He has lawyers for that

Donald Trump is not a man of letters. Not beyond what will fit on a red ball cap. So when NBC’s Kristen Welker asked in his “Meet the Press” interview broadcast today whether he was required to uphold the U.S. Constitution, he replied, “I don’t know.
Trump pays lawyers to do his knowing.
That’s unsurprising since he made clear last week that he doesn’t even know what’s in the Declaration of Independence he recently had installed on his office wall.
This man could not pass a citizenship test.
What little Trump does “know” is that he has to rid the country of some of the worst people on Earth. No, not reporters he’s dubbed enemies of the people. He’ll get to them later. He’s starting with non-citizens. Legally in the country, illegally in the country, permanent residents with green cards, doesn’t matter. They’ve got to go.
That he’s been trying to deport not exclusively murderers and drug dealers, but college students expressing opinions as guaranteed by the 1st Amendment, is of no consequence. Deportation is too good for them.

Welker pointed out that the Constitution’s Fifth Amendment states “no person” shall be “deprived of life, liberty, or property, without due process of law.” That guarantee is not just for citizens, as the Supreme Court has confirmed. Trump wants undesirables gone. Period. On his team’s say-so.
Trump responded by suggesting that with so many people to deport, respecting their constitutional rights would just slow him down:
“I don’t know. It seems — it might say that, but if you’re talking about that, then we’d have to have a million or 2 million or 3 million trials,” he said. “We have thousands of people that are — some murderers and some drug dealers and some of the worst people on Earth.”
“I was elected to get them the hell out of here, and the courts are holding me from doing it,” he added.
“But even given those numbers that you’re talking about, don’t you need to uphold the Constitution of the United States as president?” Welker asked.
“I don’t know,” Trump replied. “I have to respond by saying, again, I have brilliant lawyers that work for me, and they are going to obviously follow what the Supreme Court said.”
Trump pays lawyers to read the Constitution he swore an oath to uphold — twice. It has too many letters. The Declaration has fewer, but obviously he’s not blocked out time to have them read that to him either. With Trump, the buck always stops somewhere else.
And it’s not 2-3 million trials. It’s basic hearings to determine if Trump’s desaparecidos are who the government claims they are before removing them from the country and separating mothers, fathers, and children, perhaps permanently. But legal process is slow. Democracy is messy. That’s why Republicans have grown weary of both, of doing things the right way, the legal way.
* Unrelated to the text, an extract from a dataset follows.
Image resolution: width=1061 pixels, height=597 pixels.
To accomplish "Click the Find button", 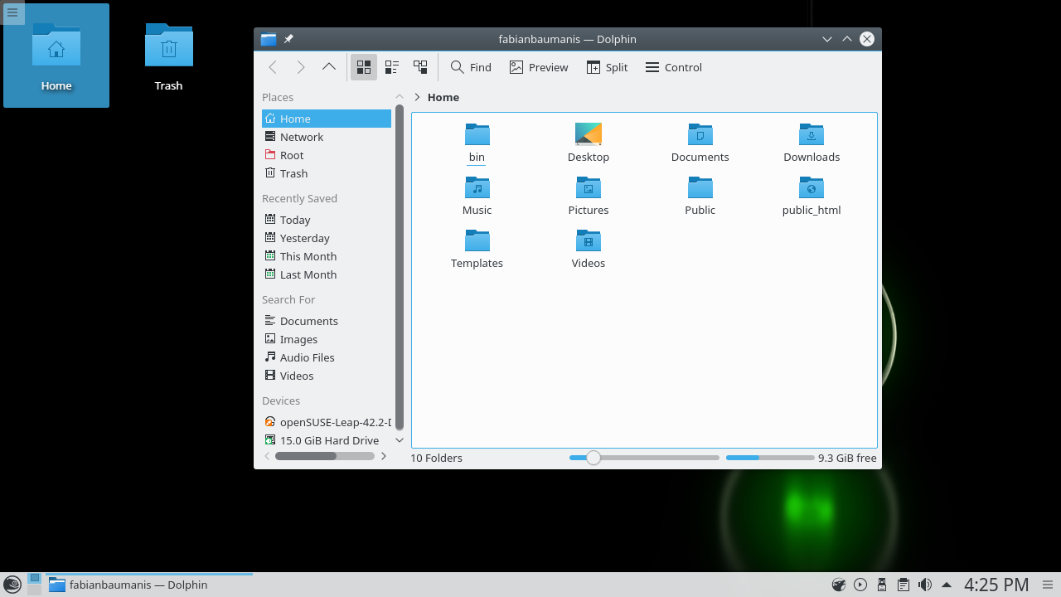I will (x=471, y=67).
Trump is in a job he doesn’t want to do, tied, in theory, to documents he hasn’t studied and can’t be bothered to understand and follow. He is many things: thin-skinned, insecure, needy, a narcissist, a career con man, a pathological liar, a convicted felon. He is the most “appalling ignorant” man ever to occupy the Oval Office. But he has one extraordinary skill: selling himself as something he’s not.
He sold himself as a successful businessman on a reality TV show for years. Trump even sold himself to half the country’s voters last fall as a man who should be president — a man with 34 felony convictions in a job he doesn’t even want to do. He wants the power, yes, and to stay out of jail, but not the job. He is at heart an autocrat. The former reality TV star wants to be king. He wants the power of a Roman emperor to decide life and death with a flick of his thumb. When he’s not using it to order another Diet Coke.
He has servants fetch it for him. Some are probably lawyers.